Sur la situation au Burundi, Kagame est conseillé et gardé par les services secrets américains et britanniques. La CIA a son agence régionale ici au Rwanda depuis des années 90. Kagame est financièrement alimenté par l’Allemagne et la Belgique. Il est notoire que les groupes armés qui sèment la mort et la terreur au Burundi sont formés et armés par Kagame avec l’aide de certains Etats étrangers dont la Belgique en l’occurrence. Obama, Cameron, Hollande et autres qui ont pris les sanctions contre le gouvernement légal du Burundi connaissent la vérité. Les méfaits de Kagame sont de notoriété publique car ils sont commis au vu et au su non seulement des Rwandais mais également des représentants des Etats des maîtres du monde ci-dessus cités en poste Kigali. Les résultats d’enquêtes effectuées par les journalistes sérieux des télévisions de ces Etats dont France 24 et les témoignages accablants des paysans burundais parqués dans les camps de concentration sous la prétendue protection du HCR sont sans équivoque. Les irresponsables burundais, sur conseil de Kagame et ses sponsors, ont poussé ces paysans par le jeu de manipulation à quitter leurs villages. Ils sont pris en otage par Kagame et ces irresponsables burundais dans les camps de concentration au Rwanda où ils vivent comme des animaux sans maître. Les enrôlements massifs des jeunes garçons dans les bandes armées se font au vu et au su des agents du HCR. Par ailleurs certains Rwandais ont informé le HCR de la disparition des jeunes burundais et de ces enrôlements.
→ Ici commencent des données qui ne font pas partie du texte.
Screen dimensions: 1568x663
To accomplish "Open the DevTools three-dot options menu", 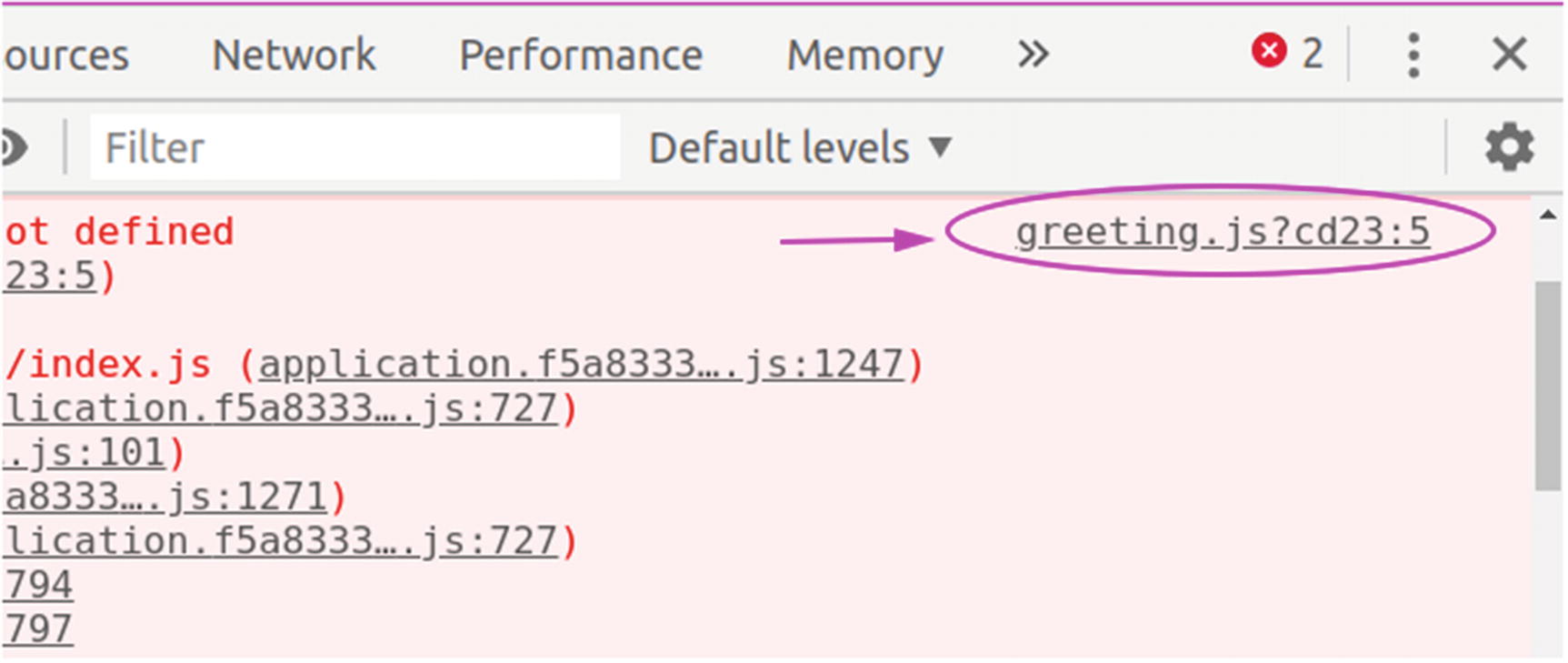I will pos(1413,55).
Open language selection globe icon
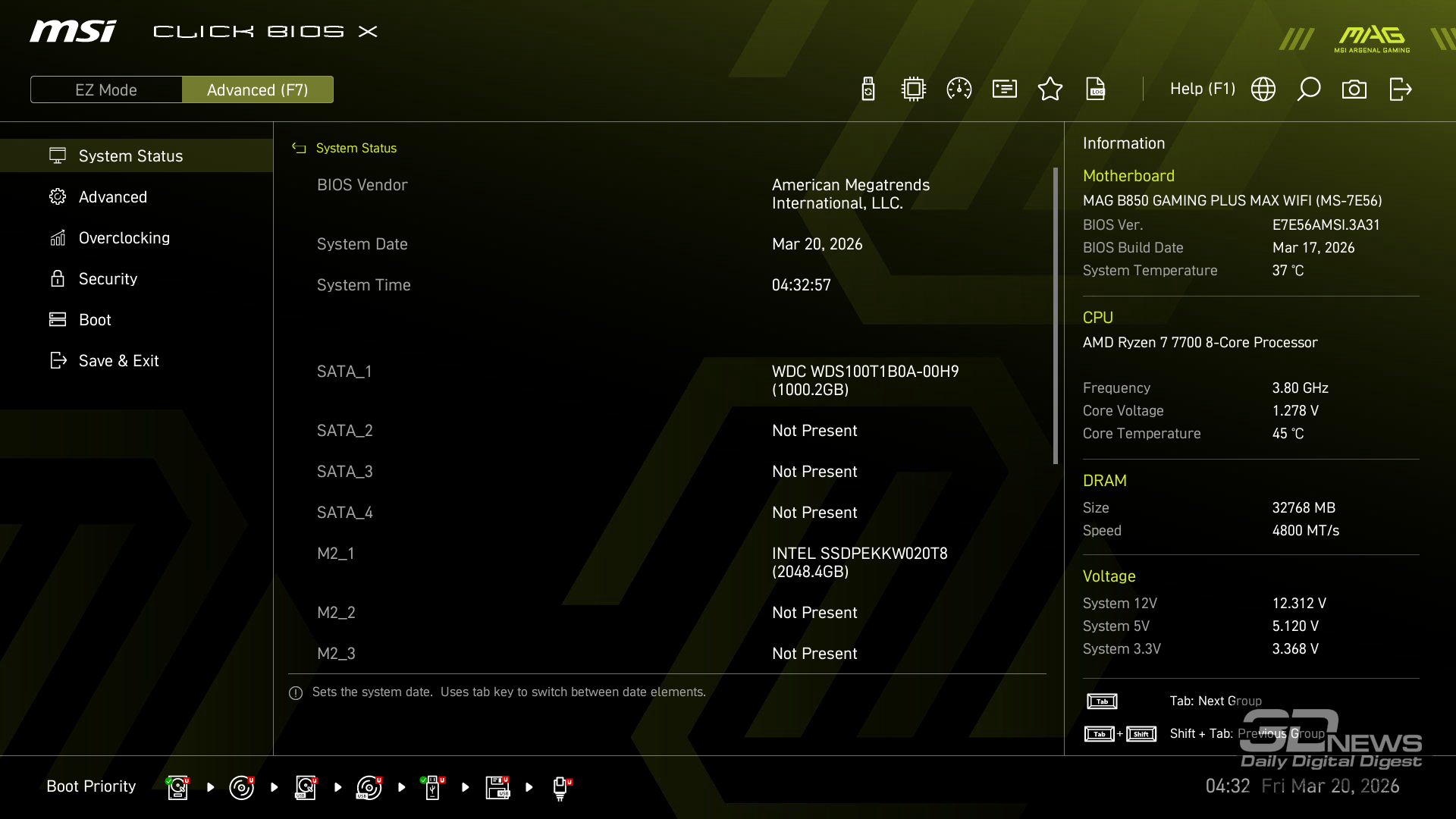 1263,89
Au lieu d’en informer leurs supérieurs hiérarchiques, ces agents du HCR se sont fourvoyés dans la dénégation de l’évidence: les faits irréfutables et témoignages accablants relativement aux méfaits de Kagame. Ces gens sont au service de celui-ci et de ses maîtres. Le monde entier a écouté sur RFI les divagations pitoyables du porte-parole du HCR sur ce point.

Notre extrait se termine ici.